A single lung cancer screening test with near perfect sensitivity and specificity remains hypothetical. Just as diagnoses are made for other clinical conditions, we propose that sensitive lung cancer screening tests be followed by more specific tests until a diagnosis is reached. Whether this triage will take the form of initial hnRNP A2/B1 screening followed by helical CT examination, as suggested by Smith’s editorial (9), remains to be determined. Comparative testing of these two techniques is being conducted at Weill Medical College of Cornell University, the Mayo Clinic, and the H. Lee Moffitt Cancer Center to address these issues. Furthermore, innovative approaches to the management of the early, screen-identified lesions may be associated with low enough cost and morbidity that through time,concerns about overdiagnosis may be assuaged.
Considering that lung cancer is the world’s greatest cancer killer of both men and women, that the high mortality of lung cancer has persisted for more than three decades, and that lung cancer is the only major cancer for which screening remains unavailable, we consider it a mistake to wait for the ideal screening test. Rather, we propose clinical trials of rational management strategies to triage individuals with positive molecular airway markers for further testing with progressively more specific evaluations. We greatly appreciate Dr. Tammemagi’s concern with regard to the proper conduct of a trial to validate a screening approach.

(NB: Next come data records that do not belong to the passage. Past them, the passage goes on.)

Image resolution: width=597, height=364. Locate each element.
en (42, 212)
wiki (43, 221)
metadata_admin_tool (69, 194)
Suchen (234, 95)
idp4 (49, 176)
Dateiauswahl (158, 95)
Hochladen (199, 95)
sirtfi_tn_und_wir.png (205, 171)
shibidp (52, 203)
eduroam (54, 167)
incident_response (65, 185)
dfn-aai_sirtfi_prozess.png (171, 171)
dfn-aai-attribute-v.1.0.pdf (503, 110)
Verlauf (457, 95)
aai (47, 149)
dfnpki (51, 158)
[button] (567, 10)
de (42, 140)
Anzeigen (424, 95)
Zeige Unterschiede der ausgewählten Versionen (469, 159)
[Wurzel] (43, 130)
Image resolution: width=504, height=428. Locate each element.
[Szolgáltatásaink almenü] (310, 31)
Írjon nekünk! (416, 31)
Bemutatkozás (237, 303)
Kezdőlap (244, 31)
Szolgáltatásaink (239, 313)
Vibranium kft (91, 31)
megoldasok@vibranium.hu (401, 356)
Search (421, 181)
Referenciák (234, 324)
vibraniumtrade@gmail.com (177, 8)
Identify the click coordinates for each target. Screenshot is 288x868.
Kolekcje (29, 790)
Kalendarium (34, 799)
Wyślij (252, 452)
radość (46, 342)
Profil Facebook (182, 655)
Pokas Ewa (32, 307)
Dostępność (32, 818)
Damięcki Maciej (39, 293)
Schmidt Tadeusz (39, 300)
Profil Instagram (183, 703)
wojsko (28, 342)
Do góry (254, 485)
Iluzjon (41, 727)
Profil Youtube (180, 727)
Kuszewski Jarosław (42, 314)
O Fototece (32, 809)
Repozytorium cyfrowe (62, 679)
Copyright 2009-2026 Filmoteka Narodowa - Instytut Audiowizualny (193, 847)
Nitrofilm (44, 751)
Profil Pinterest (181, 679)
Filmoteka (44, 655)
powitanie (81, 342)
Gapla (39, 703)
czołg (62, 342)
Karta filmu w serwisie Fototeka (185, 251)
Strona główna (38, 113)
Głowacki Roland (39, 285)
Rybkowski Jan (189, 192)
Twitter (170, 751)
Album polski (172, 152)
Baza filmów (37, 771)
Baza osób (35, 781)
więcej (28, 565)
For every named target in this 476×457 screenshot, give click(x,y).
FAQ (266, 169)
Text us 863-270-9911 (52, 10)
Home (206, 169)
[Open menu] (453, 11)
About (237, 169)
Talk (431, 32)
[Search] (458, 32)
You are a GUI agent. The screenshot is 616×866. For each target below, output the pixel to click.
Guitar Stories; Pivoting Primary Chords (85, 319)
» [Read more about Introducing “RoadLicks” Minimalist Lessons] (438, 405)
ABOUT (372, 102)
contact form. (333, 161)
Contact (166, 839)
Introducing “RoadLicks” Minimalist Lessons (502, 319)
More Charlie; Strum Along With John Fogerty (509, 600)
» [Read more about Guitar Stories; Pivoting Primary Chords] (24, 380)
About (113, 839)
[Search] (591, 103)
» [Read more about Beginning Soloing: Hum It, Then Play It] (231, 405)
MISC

For the reasons outlined above, we do not feel that his criticism was relevant to our previous report. Nevertheless, because lung cancer early detection represents a distinct and important screening challenge, we thank the editors for this opportunity to review these topical issues.
References
Editor’s Note
Although hnRNP A2/B2 shows promise for detecting preclinical lung cancer, it is important not to exaggerate its potential benefit. Positive predictive value is a relevant concept, and all parties agree that Dr. Tammemagi’s calculations are correct.